4.3 Proof of Theorem 5

Let \(r_{1},r_{2}\in \mathbb{N}\), \(r_{1}\leqslant r_{2}\), \(r_{1}|r_{2}\), \(p\geqslant 1\) and \((a_{n})\in GM ( p,{}_{3}\beta (\theta ),r_{1} ) \).
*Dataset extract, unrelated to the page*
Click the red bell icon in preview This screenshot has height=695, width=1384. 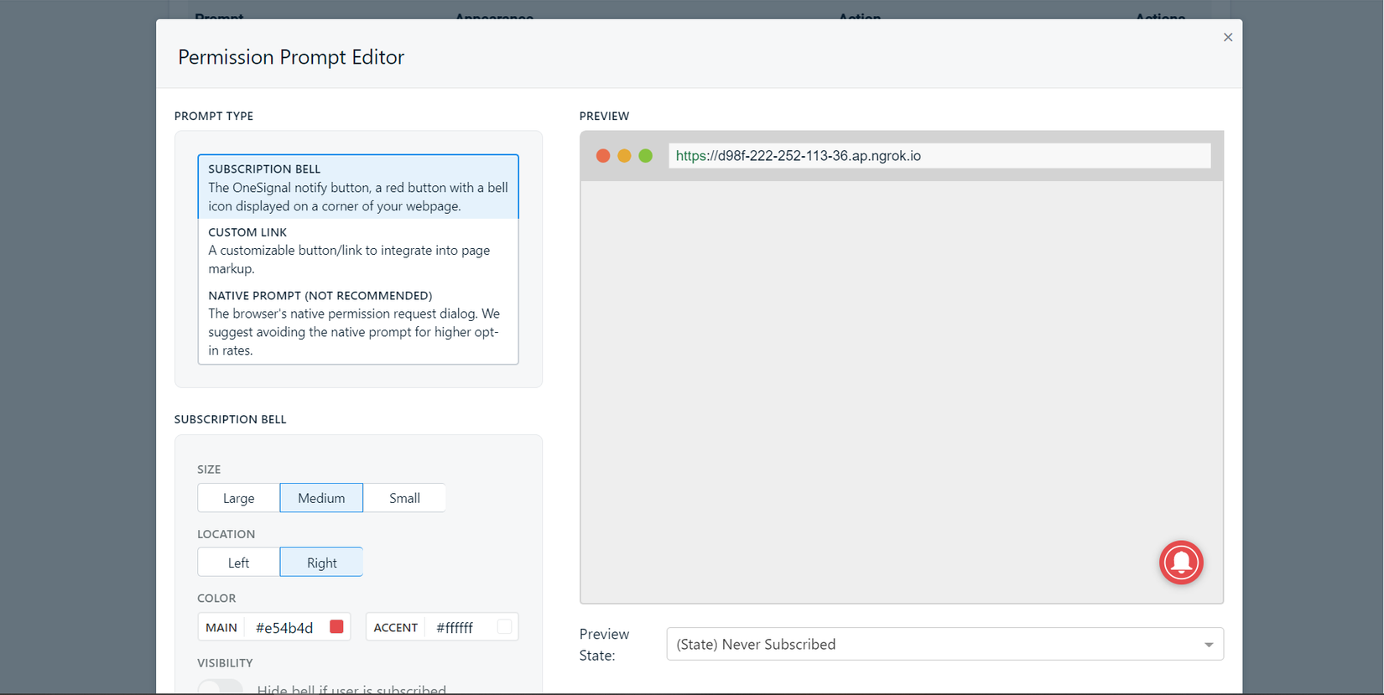tap(1181, 563)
If \(r_{1}|r_{2}\), then \(r_{2}=\alpha r_{1}\), where \(\alpha \in \mathbb{N}\). Using Hölder inequality with \(p>1\), we have
$$\begin{aligned}& \Biggl( \sum_{k=n}^{2n-1} \vert a_{k}-a_{k+r_{2}} \vert ^{p} \Biggr) ^{ \frac{1}{p}} \\& \quad = \Biggl( \sum_{k=n}^{2n-1} \Biggl\vert \sum_{l=0}^{\alpha -1} ( a_{k+lr_{1}}-a_{k+(l+1)r_{1}} ) \Biggr\vert ^{p} \Biggr) ^{\frac{1}{p}} \\& \quad \leqslant \Biggl(\sum_{k=n}^{2n-1} \Biggl(\sum_{l=0}^{ \alpha -1} \vert a_{k+lr_{1}}-a_{k+(l+1)r_{1}} \vert \Biggr)^{p} \Biggr)^{\frac{1}{p}} \\& \quad \leqslant \Biggl( \sum_{k=n}^{2n-1} \Biggl( \Biggl( \sum_{l=0}^{\alpha -1} \vert a_{k+lr_{1}}-a_{k+(l+1)r_{1}} \vert ^{p} \Biggr) ^{\frac{1}{p}} \Biggl( \sum_{l=0}^{\alpha -1}1^{ \frac{p}{p-1}} \Biggr) ^{1-\frac{1}{p}} \Biggr) ^{p} \Biggr) ^{ \frac{1}{p}} \\& \quad \leqslant \alpha ^{1-\frac{1}{p}} \Biggl( \sum _{k=n}^{2n-1} \Biggl( \sum _{l=0}^{\alpha -1} \vert a_{k+lr_{1}}-a_{k+(l+1)r_{1}} \vert ^{p} \Biggr) \Biggr) ^{\frac{1}{p}} \\& \quad \leqslant \alpha ^{1-\frac{1}{p}} \Biggl( \sum _{l=0}^{\alpha -1} \Biggl( C(n+lr_{1})^{\theta -1} \sum_{k= [ \frac{n+lr_{1}}{c} ] }^{\infty }\frac{ \vert a_{k} \vert }{k ^{\theta }} \Biggr) ^{p} \Biggr) ^{\frac{1}{p}} \\& \quad \leqslant \alpha Cn ^{\theta -1}\sum_{k= [ \frac{n}{c} ] }^{\infty } \frac{ \vert a _{k} \vert }{k^{\theta }}. \end{aligned}$$
If \(p=1\) then
$$\begin{aligned} \sum_{k=n}^{2n} \vert a_{k}-a_{k+r_{2}} \vert \leqslant& \sum _{k=n}^{2n-1}\sum_{l=0}^{\alpha -1} \vert a _{k+lr_{1}}-a_{k+(l-1)r_{1}} \vert \\ \leqslant& C\sum_{l=0}^{\alpha -1} ( n+lr_{1} ) ^{ \theta -1}\sum_{k= [ \frac{n+lr_{1}}{c} ] }^{\infty } \frac{ \vert a_{k} \vert }{k^{\theta }}\leqslant \alpha Cn^{\theta -1}\sum _{k= [ \frac{n}{c} ] }^{\infty }\frac{ \vert a_{k} \vert }{k ^{\theta }}. \end{aligned}$$
Hence \((a_{n})\in GM ( p,{}_{3}\beta (\theta ),r_{2} ) \).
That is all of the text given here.